EXERCISE GOAL → Without any pictures, the records below should be reproduced exactly.

MATERIAL SHOWN →
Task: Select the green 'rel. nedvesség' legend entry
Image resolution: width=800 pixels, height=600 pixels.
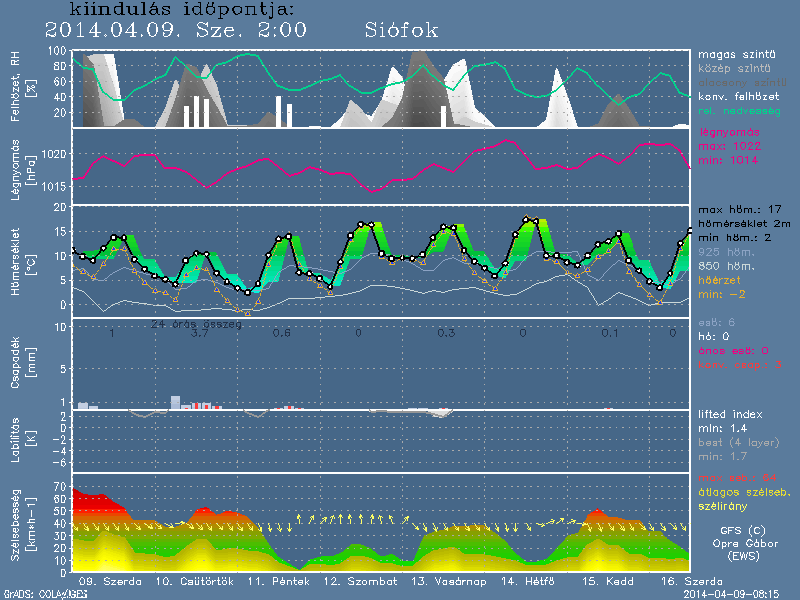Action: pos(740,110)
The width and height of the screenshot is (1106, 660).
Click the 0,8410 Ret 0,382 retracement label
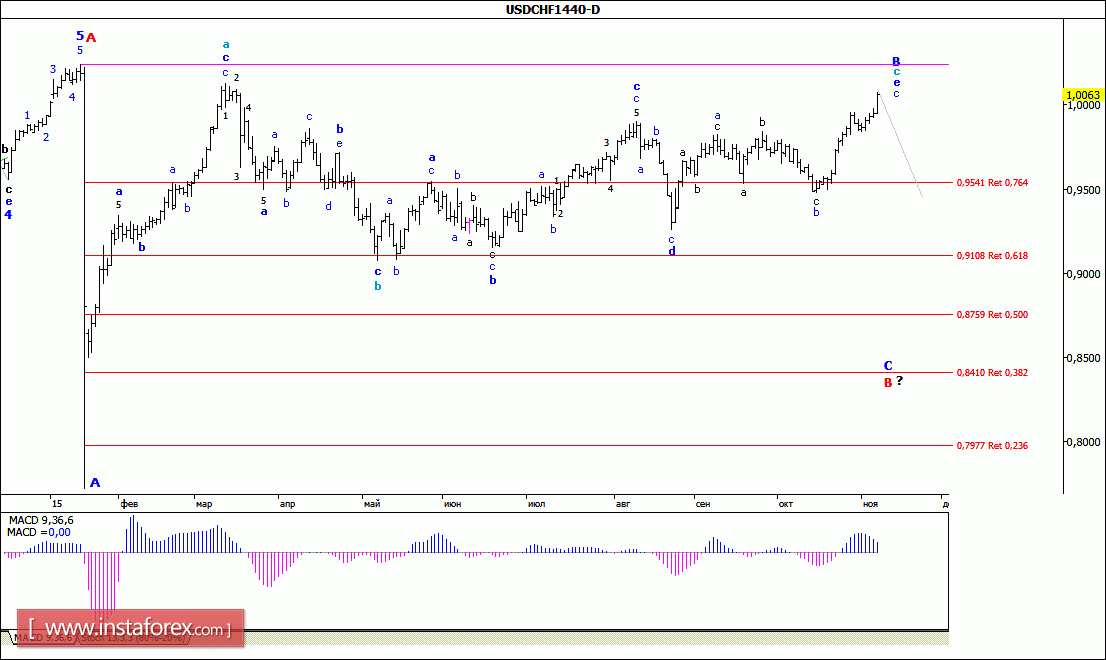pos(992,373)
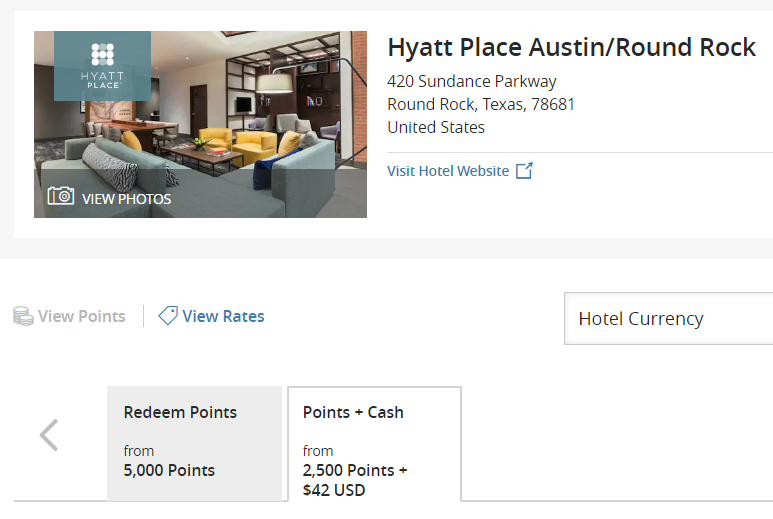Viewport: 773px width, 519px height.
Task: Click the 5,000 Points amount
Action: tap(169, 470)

SOLUTION FOR THIS EXERCISE →
Task: Select the green 'rel. nedvesség' legend entry
Image resolution: width=800 pixels, height=600 pixels.
Action: pos(740,110)
The width and height of the screenshot is (1106, 660).
Click the 0,8410 Ret 0,382 retracement label
pos(992,373)
Viewport: 773px width, 519px height.
Task: Click the 5,000 Points amount
Action: tap(169, 470)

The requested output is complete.